The Pattersons. Mr Peters watching them. Dad driving up. Minna’s hoarse, frightening cries.
She takes the next day off. She has a headache that won’t let up. She lies shivering in bed.
21.
For once she’s on time. It’s 11 a.m. and the café is starting to fill. Stephanie and Minna sit at a table near a window. The café is below ground level and people are passing by them up on the pavement. Minna peers up, critically narrowing her eyes. ‘Everyone’s in black,’ she says. ‘Black, black, black.’
Stephanie is also in black. Her black woollen coat, her black skirt, her black flat shoes. ‘It’s easier,’ she says.
‘Easier?’ Minna raises her eyebrows.
‘Not everyone’s obsessive about their appearance,’ Stephanie says.
‘Who’s obsessive?’
They order coffee. Stephanie a flat white, Minna scrutinises the menu, asks for a long black but with milk, separate please, and cold milk, okay?
They’re silent. Stephanie glances up at the people passing. Minna picks up her cell phone, looks at a text message and switches it off.
‘You’d think the people in the office could look after things while I’m away. I’ve had six messages today already. Next time I go away I’m leaving my cell at home.’
‘Nice to be indispensable,’ Stephanie says tartly.
‘Meaning?’
‘Exactly what I said. Nice to be indispensable.’
‘What are you saying, Steph? Because what I think you’re implying is I’m not necessary to you.’
‘I think you’re being over-sensitive. Anyway, you’re not, a
re you?’
Minna takes a deep breath. The waiter comes with the coffees and she picks up her cup. ‘I was pleased you asked to meet me.’
Stephanie shrugs. Already she can see this is a mistake. Though she hadn’t really expected Minna still to be in town, she phoned her out of desperation, needing answers, needing to talk. But already they’re locked in hostility – did she ever get on with her mother?
‘So why did you want to meet? If you’re angry with me and you don’t really want to talk, why put us both through it?’
‘I thought maybe you might want to ask about Greg and Dave when there wasn’t anyone else around.’
‘I know how Dave is. I know Greg’s okay. I talk to them.’
‘How often? Come on, just how often do you talk to them?’
‘Look, Steph, I don’t have to justify myself to anyone. You know perfectly well Greg’s doing just fine and your Dad’s happy. He’s got Esther now and they’re quite a little family.

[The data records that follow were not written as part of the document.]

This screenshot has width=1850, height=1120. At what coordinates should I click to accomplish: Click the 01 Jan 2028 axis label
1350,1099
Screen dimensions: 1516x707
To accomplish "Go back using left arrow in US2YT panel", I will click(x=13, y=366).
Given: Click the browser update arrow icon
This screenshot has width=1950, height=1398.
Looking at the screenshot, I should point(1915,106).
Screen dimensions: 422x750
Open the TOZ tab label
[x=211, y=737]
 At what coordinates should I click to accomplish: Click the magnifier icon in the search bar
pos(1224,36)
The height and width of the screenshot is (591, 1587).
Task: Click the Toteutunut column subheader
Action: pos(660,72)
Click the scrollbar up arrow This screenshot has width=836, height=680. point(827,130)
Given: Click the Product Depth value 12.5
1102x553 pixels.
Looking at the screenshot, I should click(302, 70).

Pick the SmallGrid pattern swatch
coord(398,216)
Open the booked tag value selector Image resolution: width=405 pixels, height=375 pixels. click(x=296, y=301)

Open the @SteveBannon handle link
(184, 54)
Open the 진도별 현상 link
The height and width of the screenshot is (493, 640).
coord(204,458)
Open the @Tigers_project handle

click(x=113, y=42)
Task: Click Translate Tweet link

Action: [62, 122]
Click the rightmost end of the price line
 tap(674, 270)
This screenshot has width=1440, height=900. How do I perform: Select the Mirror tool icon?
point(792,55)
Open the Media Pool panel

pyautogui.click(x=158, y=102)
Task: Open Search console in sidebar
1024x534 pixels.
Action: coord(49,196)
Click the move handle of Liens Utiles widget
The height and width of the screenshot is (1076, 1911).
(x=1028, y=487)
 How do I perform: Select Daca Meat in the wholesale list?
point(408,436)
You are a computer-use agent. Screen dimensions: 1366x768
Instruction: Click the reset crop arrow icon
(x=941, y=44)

I’m okay with what he’s doing, he’s okay with what I’m doing. Everyone’s moved on.’
‘But I haven’t?’
Minna’s turn to shrug. ‘You haven’t. It’s not doing you any good either.’
‘What do you mean by that?’
‘You’re an adult. You need to get over it and get on with things.’
‘That’s your philosophy in life, isn’t it? Get rid of anything you’re sick of and just leave it behind you.’
‘Why don’t you lighten up a bit? I was hoping we might have fun together. What about one of those chocolate brownies? How about we eat something yummy and go do some shopping together?’
‘I can’t believe this. You’re telling me to have chocolate to make me feel better?’
‘Yeah. Yeah, I am, because I’d like you to stop being so bloody serious and aggressive. When’s the last time you actually had any fun?’
‘Have fun, keep it superficial. That way nobody can ever say their feelings might be a little hurt.’